*EXERCISE*.
Look through the material below and copy every line containing the word "Travel".

[Opening GIVEN RECORDS section]

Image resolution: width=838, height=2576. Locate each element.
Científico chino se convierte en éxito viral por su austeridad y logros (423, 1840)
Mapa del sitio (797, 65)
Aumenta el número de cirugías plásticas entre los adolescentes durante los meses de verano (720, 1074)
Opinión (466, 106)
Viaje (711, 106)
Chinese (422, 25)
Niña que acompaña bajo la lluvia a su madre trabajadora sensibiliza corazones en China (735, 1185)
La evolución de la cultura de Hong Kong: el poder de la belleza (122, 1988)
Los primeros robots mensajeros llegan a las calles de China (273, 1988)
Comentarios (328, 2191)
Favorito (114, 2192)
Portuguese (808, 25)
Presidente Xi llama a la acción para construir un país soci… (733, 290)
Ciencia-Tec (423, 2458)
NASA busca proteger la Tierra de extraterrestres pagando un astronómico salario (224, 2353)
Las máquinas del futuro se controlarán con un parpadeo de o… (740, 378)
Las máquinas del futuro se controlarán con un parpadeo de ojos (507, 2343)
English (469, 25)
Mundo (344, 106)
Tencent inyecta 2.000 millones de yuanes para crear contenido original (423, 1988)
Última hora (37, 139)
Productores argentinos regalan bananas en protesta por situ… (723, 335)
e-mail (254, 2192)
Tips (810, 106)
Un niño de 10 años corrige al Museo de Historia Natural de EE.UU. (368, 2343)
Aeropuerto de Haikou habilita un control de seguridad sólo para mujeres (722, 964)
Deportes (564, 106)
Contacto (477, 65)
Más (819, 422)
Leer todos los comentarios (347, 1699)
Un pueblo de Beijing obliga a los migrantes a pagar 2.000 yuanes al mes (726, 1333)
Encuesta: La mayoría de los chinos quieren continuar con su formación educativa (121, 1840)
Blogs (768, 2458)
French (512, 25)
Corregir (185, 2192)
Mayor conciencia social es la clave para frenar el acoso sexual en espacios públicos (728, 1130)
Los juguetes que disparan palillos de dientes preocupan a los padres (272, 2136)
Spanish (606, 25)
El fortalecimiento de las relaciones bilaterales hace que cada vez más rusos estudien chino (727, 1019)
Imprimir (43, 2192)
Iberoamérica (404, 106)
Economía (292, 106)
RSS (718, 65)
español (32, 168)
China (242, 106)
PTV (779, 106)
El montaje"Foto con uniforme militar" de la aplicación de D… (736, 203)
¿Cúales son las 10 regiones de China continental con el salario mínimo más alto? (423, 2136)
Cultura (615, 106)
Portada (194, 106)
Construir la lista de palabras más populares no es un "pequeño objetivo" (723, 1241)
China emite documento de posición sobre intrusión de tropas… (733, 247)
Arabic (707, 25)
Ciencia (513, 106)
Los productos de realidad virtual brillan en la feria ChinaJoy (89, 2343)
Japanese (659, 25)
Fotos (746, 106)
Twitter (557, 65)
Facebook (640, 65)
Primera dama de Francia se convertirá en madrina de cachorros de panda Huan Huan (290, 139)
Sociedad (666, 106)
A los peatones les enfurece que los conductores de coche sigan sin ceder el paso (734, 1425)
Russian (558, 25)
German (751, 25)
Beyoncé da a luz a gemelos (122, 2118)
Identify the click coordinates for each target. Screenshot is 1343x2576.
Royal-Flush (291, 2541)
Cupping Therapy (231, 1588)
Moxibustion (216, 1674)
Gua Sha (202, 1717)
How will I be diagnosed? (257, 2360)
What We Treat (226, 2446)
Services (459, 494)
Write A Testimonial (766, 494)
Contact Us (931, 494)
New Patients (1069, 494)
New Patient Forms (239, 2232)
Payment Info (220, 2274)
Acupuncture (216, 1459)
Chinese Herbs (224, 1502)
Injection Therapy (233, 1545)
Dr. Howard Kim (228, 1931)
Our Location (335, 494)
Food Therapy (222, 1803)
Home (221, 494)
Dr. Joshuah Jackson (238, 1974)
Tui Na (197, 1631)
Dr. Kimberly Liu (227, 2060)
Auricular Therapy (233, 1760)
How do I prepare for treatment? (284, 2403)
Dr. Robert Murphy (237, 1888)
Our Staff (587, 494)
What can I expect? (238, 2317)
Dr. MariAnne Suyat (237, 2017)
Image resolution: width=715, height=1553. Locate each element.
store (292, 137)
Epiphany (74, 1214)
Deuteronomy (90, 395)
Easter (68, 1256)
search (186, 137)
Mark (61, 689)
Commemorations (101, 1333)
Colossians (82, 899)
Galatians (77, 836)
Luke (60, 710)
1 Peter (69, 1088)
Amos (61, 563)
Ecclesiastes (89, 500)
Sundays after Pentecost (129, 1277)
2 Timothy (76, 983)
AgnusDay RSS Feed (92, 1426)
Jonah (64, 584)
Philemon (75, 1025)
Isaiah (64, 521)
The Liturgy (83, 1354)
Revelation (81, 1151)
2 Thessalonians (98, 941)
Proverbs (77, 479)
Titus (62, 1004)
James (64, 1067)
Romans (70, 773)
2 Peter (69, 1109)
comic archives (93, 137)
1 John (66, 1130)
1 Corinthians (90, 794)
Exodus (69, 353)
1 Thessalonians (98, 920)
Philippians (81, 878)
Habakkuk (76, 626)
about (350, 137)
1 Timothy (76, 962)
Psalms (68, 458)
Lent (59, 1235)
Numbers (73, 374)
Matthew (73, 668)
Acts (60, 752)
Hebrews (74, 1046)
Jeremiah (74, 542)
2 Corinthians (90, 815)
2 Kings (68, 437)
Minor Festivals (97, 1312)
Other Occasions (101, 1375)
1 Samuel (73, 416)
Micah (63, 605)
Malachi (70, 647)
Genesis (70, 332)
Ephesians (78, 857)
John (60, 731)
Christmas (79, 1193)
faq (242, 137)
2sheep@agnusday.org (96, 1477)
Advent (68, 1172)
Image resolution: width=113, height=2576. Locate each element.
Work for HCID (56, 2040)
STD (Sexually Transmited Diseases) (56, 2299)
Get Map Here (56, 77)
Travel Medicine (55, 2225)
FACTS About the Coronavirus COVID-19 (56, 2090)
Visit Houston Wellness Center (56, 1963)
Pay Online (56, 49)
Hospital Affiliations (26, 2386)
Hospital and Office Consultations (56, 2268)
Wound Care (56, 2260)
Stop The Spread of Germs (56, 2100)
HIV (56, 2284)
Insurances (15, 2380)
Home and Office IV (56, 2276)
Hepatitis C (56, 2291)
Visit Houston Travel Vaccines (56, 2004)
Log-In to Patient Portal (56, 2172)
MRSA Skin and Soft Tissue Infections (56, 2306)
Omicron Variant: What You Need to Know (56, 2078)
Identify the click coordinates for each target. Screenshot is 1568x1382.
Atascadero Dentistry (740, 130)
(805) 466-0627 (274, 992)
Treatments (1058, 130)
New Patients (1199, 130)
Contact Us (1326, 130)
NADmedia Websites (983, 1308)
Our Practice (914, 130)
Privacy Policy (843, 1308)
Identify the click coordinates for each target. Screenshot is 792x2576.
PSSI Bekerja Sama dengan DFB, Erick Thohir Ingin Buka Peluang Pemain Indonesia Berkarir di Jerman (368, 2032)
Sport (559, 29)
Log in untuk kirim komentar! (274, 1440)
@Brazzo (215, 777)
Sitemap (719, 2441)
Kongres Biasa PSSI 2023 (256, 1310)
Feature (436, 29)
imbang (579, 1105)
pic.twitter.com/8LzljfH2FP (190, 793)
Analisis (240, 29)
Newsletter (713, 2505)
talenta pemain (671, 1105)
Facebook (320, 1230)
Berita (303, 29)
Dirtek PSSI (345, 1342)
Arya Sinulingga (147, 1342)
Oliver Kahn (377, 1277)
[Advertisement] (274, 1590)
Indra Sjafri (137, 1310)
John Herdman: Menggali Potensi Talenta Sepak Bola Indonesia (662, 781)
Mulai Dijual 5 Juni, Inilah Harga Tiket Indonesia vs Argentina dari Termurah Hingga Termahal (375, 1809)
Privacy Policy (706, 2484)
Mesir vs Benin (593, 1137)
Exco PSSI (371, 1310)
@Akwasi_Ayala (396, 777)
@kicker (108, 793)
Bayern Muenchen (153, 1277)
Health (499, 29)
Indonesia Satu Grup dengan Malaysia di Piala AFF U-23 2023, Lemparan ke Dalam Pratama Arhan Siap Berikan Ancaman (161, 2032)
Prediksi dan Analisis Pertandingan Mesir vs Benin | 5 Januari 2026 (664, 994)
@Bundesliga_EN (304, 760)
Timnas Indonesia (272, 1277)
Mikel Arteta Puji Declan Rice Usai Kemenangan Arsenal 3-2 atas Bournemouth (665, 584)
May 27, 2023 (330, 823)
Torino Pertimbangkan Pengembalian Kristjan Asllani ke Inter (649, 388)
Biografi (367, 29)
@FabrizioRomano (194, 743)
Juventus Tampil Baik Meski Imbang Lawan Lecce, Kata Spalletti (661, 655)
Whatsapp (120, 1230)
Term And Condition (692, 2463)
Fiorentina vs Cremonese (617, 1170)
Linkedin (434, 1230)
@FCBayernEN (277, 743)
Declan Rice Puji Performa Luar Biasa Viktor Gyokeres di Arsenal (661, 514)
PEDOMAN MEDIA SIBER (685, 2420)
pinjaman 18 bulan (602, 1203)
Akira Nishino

[Closing GIVEN RECORDS section]

*RESULT FOR THIS EXERCISE*.
Travel Medicine (55, 2225)
Visit Houston Travel Vaccines (56, 2004)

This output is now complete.